Starting at the line where "Task: Run the" occurs, reproduce each line through the end of the entries below exactly. Omit every picture.

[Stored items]
■ ■ ■ ■ ■
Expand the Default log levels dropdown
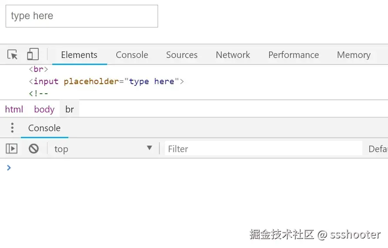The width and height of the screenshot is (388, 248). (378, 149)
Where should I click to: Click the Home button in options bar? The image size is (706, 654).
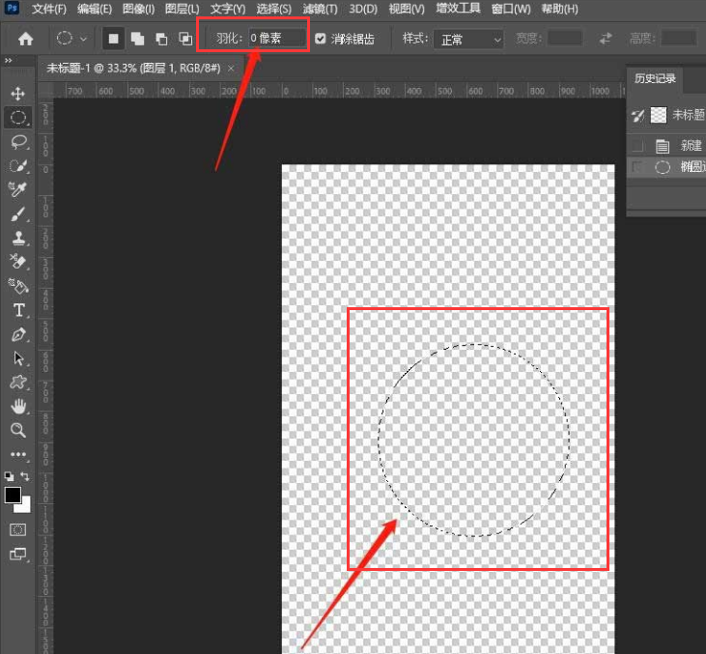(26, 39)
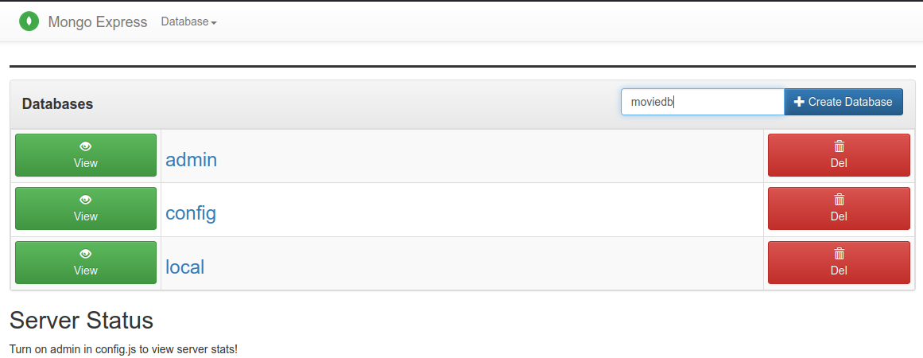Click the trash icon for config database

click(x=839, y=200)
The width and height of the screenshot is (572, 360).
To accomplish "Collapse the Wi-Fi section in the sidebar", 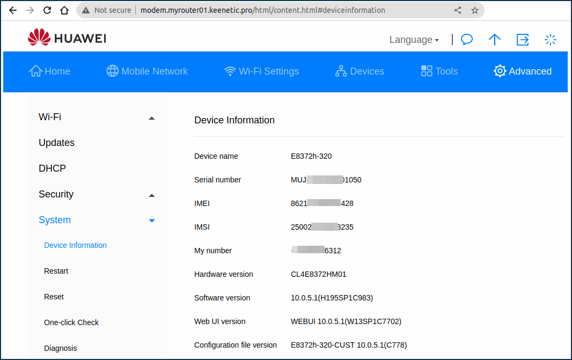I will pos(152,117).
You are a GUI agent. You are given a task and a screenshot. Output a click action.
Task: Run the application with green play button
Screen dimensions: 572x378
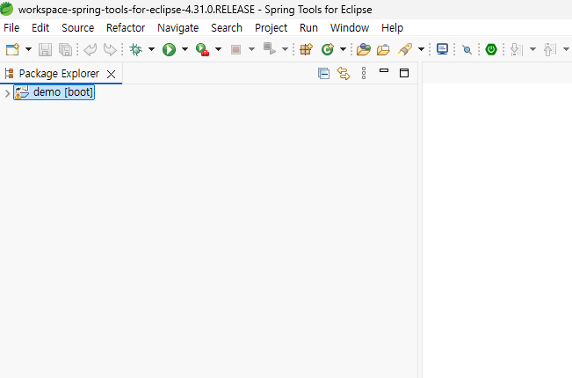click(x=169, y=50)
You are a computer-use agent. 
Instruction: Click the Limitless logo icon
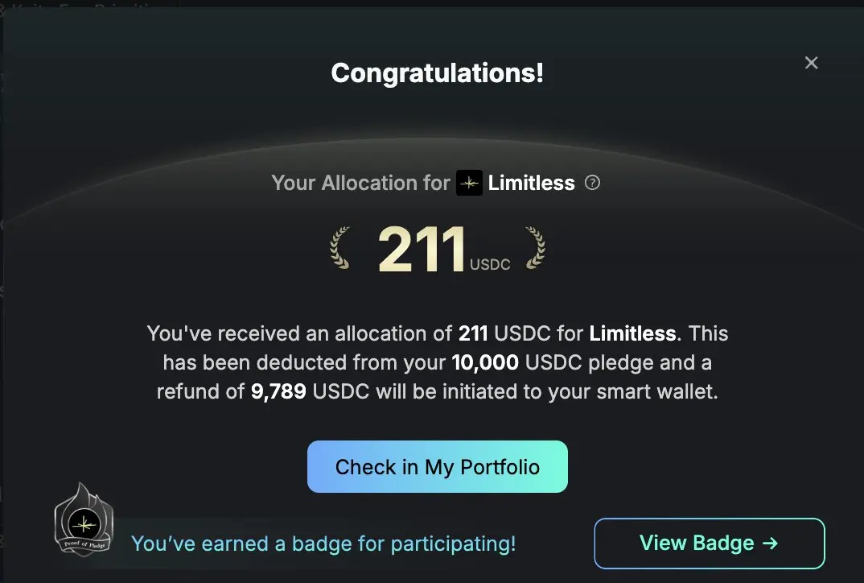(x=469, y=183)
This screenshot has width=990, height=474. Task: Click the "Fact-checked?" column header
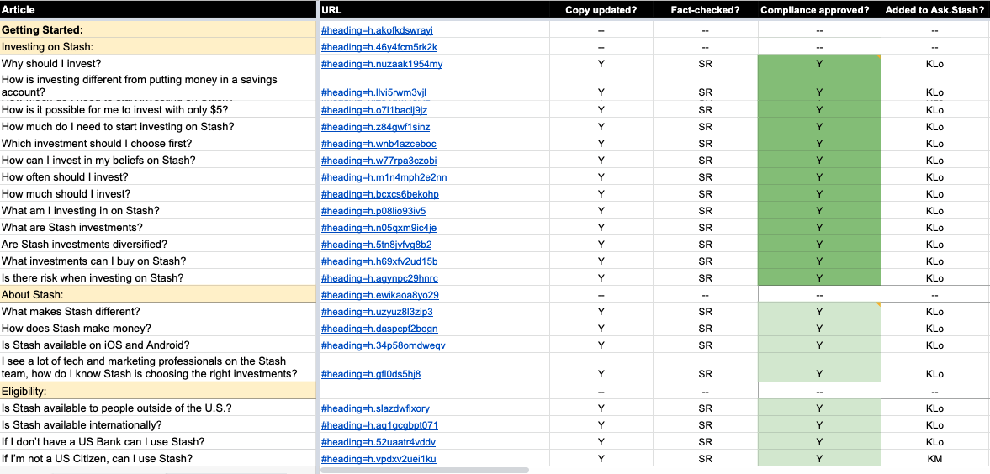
■ ■ ■ ■ ■
*Exercise solution*.
Task: Run the application with green play button
Screen dimensions: 572x378
click(x=169, y=50)
You are a computer-use agent. 
Instruction: Click the Limitless logo icon
(x=469, y=183)
This screenshot has width=990, height=474. Task: Click the "Fact-checked?" column header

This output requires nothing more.